The Government confirmed earlier this month that the Royal Navy has been tasked to accompany British-flagged ships through the Strait of Hormuz, as part of the International Maritime Security Construct (IMSC).
This deployment will ensure that the UK has the flexibility to continually commit a vessel to the international mission.
Defence Secretary Ben Wallace said: “Wherever the red ensign flies around the world, the UK stands by to protect freedom of navigation whenever is it tested.
“The men and women of HMS Defender will contribute to the IMSC alongside international partners.”
Portsmouth-based HMS Defender will ensure the continuous availability of a ship to reassure and accompany merchant vessels.

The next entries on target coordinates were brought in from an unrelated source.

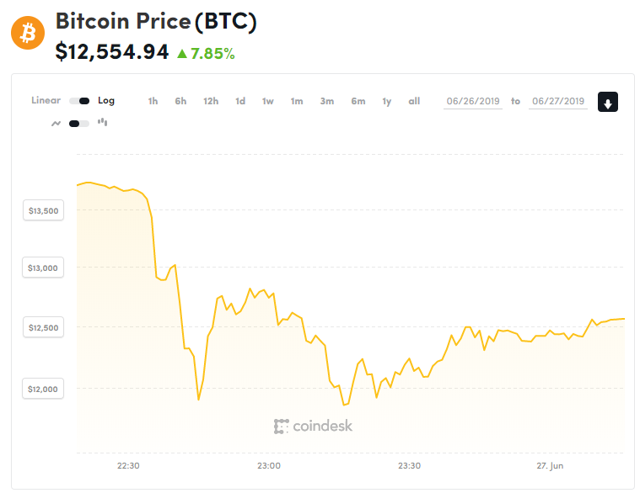Switch to the 1h time range
The height and width of the screenshot is (493, 640).
(x=153, y=101)
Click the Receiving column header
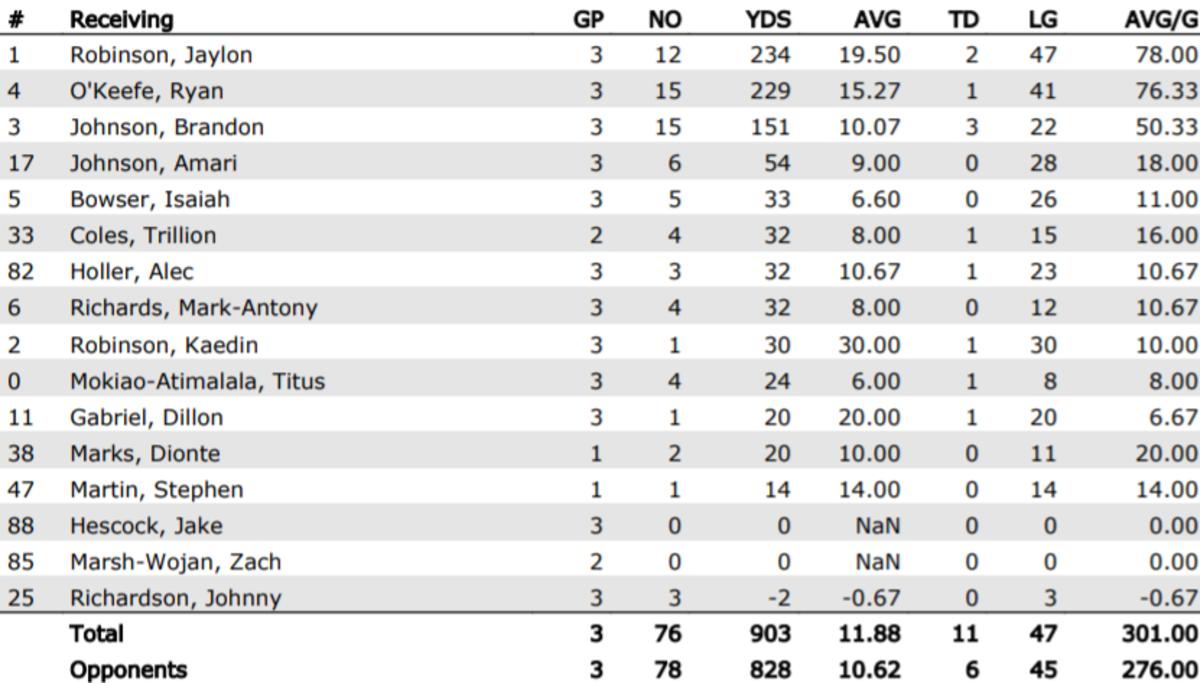1200x683 pixels. point(121,19)
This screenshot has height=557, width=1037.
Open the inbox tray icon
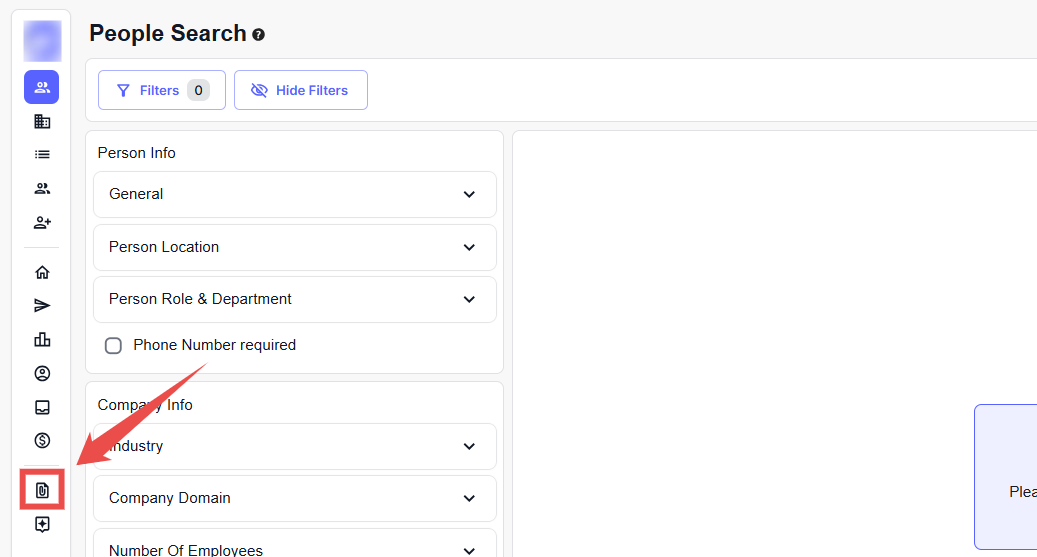[x=42, y=407]
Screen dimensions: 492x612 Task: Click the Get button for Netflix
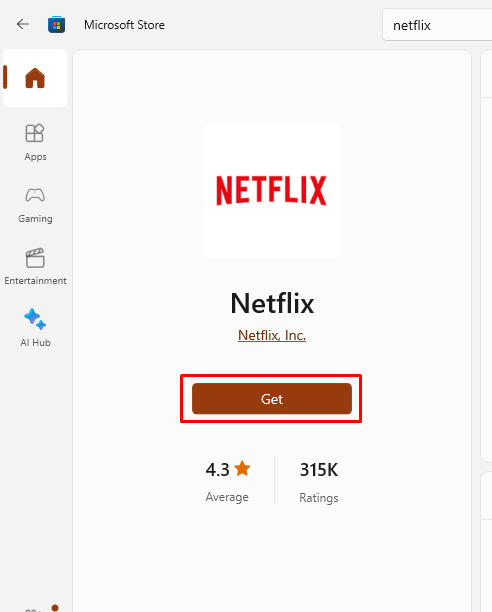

Commander Richard Hewitt, the Commanding Officer of HMS Defender, said: “We always stand ready to take on new missions at short notice, wherever in the world they may be. My ship’s company will work on this new mission with their usual professionalism and dedication, supported by our families back home.
“Ensuring freedom of navigation in the Middle East is vital to the prosperity of the UK and our allies. I’m pleased HMS Defender will play her part alongside other Royal Navy warships in keeping these essential trade routes secure.”
HMS Montrose, a Type 23 frigate, remains stationed in the region and has so far completed more than 30 transits of the Strait.
HMS Defender sailed from Portsmouth on 12 August 2019, alongside HMS Kent.
Both Defender and Kent will now work alongside international partners as part of the newly-formed International Maritime Security Construct.
The UK has a long-standing maritime presence in the Gulf and the Indian Ocean. For almost 40 years, units of both the Royal Navy and the Royal Fleet Auxiliary have maintained a constant presence in the Gulf.